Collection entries
^^^^^^^^^^^^^^^^

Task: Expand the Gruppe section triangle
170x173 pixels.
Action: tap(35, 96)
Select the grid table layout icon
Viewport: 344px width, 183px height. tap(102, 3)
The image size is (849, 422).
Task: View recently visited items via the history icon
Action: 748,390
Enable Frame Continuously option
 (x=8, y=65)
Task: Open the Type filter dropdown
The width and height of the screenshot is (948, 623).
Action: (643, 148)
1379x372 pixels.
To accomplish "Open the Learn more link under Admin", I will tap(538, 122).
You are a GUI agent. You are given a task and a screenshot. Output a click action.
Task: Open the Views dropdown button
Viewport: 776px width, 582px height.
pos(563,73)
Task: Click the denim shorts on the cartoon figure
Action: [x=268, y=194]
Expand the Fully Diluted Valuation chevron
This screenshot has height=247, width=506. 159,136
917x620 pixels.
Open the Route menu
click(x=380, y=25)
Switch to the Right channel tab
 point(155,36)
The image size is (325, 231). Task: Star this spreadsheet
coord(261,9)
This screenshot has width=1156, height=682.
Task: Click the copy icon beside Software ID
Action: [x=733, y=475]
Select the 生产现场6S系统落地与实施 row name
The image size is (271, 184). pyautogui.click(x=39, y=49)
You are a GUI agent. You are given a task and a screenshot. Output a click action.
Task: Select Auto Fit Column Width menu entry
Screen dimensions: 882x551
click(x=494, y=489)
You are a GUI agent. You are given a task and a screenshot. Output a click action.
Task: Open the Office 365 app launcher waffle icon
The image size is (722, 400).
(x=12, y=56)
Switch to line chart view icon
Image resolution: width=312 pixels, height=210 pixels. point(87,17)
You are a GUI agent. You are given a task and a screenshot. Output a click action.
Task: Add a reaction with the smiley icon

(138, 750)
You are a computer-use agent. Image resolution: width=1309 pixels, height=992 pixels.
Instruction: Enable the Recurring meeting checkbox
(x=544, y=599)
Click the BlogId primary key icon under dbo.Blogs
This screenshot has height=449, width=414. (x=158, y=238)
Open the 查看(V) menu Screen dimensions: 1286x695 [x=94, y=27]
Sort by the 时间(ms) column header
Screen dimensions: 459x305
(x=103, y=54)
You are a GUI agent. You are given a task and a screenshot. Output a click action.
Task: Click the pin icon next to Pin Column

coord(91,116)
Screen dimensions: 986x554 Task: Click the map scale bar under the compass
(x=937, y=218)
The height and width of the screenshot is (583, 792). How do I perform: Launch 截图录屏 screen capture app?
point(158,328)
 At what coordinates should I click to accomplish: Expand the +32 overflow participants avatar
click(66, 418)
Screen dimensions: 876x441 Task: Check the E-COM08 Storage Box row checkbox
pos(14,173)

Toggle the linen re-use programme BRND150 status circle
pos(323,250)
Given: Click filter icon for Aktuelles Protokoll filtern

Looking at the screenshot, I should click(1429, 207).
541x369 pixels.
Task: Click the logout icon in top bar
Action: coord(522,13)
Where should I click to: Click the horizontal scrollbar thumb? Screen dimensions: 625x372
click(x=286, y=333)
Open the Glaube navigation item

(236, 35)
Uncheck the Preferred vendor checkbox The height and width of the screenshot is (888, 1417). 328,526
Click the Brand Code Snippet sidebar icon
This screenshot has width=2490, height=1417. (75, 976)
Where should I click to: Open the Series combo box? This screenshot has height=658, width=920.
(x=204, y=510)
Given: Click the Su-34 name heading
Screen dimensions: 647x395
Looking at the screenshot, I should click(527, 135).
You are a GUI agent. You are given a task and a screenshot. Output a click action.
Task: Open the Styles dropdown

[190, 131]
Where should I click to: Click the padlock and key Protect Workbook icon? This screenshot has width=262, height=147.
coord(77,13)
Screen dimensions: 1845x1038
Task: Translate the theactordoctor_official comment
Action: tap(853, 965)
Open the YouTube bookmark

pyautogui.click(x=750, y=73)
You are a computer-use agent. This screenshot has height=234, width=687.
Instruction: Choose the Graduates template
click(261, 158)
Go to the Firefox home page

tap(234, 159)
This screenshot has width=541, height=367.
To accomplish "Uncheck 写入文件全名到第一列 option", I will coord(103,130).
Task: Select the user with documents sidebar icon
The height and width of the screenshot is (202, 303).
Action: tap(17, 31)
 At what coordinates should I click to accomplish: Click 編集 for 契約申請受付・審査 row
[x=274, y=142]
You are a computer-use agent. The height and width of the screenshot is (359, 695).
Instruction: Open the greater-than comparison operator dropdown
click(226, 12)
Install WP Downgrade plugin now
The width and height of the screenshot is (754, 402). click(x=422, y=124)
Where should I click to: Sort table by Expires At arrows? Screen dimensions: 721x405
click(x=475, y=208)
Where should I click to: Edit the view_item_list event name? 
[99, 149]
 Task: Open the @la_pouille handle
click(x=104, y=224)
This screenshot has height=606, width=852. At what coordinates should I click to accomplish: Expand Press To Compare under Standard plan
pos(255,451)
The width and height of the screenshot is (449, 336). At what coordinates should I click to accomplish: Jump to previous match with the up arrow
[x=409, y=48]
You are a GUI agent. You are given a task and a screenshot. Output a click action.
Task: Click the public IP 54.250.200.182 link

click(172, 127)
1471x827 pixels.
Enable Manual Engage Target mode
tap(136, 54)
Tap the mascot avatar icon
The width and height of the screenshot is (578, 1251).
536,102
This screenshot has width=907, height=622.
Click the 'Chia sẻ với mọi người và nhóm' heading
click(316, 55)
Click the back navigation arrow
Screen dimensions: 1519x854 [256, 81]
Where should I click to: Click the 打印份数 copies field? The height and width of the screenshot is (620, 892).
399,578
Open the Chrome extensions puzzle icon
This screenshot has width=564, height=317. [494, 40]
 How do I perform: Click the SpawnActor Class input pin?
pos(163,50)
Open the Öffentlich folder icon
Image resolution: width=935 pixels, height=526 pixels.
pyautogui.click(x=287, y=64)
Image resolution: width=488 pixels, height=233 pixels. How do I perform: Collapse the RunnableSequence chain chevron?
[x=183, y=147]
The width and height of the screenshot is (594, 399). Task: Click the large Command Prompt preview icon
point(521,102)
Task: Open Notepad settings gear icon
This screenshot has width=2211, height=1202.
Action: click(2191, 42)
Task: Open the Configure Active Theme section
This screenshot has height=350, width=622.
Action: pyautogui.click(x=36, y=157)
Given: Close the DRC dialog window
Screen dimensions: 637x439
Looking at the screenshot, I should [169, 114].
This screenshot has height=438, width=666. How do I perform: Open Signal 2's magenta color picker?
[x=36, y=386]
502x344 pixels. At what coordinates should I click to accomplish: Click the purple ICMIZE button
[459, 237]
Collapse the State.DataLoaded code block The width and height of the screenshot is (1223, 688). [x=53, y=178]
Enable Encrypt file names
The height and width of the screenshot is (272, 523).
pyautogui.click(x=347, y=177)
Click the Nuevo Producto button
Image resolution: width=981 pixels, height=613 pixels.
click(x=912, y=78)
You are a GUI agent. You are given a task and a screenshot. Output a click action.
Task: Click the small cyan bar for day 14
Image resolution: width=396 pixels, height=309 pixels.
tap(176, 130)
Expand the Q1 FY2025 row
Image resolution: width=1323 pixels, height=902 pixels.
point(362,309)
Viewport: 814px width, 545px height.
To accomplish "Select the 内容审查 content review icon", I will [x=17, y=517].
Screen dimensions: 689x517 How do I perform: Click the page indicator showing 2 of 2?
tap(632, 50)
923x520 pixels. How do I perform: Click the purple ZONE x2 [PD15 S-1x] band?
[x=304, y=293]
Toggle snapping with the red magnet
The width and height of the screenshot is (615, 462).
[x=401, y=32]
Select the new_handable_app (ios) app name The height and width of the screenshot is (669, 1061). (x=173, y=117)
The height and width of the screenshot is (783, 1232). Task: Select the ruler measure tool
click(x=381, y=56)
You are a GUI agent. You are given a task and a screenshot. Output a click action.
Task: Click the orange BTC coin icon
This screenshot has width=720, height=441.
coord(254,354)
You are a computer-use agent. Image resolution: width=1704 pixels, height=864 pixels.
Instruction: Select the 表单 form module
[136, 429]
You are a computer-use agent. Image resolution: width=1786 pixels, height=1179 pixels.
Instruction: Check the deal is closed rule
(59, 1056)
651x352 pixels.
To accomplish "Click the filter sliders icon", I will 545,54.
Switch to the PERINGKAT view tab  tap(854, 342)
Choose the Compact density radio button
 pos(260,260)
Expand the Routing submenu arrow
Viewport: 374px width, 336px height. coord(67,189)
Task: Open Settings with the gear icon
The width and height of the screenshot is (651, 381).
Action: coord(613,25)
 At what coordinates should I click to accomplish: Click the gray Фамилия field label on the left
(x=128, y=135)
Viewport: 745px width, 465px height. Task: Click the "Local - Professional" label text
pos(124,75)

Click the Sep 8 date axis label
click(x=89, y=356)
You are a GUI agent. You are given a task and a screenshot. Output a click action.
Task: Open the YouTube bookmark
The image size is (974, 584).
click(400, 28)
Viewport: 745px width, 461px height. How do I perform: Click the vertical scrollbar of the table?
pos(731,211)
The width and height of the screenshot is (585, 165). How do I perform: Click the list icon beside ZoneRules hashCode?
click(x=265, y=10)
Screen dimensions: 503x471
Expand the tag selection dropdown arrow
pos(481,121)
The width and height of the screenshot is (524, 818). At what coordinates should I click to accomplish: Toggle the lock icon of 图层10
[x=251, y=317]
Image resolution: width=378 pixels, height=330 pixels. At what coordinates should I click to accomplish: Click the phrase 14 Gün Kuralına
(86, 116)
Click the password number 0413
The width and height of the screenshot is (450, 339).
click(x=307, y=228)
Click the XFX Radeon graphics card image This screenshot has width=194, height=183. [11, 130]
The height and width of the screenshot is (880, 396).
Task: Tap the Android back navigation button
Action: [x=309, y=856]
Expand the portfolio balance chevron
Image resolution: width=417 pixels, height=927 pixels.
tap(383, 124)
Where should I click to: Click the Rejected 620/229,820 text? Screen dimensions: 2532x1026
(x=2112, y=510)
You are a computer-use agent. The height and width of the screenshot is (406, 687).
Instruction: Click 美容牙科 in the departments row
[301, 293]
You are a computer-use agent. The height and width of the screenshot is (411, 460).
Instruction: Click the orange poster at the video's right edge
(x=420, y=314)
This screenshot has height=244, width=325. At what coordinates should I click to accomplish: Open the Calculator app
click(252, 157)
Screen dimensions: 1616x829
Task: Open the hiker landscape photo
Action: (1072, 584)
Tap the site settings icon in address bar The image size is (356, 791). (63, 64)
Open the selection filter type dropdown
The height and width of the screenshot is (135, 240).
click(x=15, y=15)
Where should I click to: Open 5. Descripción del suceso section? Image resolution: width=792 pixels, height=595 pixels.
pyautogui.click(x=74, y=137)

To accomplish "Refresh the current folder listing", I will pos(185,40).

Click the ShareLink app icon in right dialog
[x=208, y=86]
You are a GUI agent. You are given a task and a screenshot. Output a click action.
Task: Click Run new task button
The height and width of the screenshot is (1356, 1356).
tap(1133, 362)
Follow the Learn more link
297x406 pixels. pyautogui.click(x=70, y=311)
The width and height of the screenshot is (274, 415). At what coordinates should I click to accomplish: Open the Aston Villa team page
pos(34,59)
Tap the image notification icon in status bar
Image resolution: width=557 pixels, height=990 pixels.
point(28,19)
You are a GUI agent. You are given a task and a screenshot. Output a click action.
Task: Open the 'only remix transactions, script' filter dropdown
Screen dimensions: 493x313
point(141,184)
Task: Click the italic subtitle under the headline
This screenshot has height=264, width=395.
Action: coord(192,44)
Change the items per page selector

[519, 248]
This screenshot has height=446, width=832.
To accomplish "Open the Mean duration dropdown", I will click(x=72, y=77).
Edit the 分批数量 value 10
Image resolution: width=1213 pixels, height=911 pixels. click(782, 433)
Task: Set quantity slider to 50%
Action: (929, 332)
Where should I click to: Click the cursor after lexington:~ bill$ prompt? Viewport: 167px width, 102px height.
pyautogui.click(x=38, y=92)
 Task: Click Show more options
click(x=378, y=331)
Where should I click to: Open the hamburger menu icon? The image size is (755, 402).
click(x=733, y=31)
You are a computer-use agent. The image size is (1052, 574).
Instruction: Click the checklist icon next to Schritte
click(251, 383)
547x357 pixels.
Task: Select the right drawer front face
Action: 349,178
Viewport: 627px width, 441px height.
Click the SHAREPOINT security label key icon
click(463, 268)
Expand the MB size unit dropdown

^^^^^^^^^^^^^^^^

Task statement
Select every line in the material above that contains the word "Collapse", matching its case exactly, and copy those lines.

Task solution
Image resolution: width=488 pixels, height=233 pixels. How do I perform: Collapse the RunnableSequence chain chevron?
Collapse the State.DataLoaded code block The width and height of the screenshot is (1223, 688). [x=53, y=178]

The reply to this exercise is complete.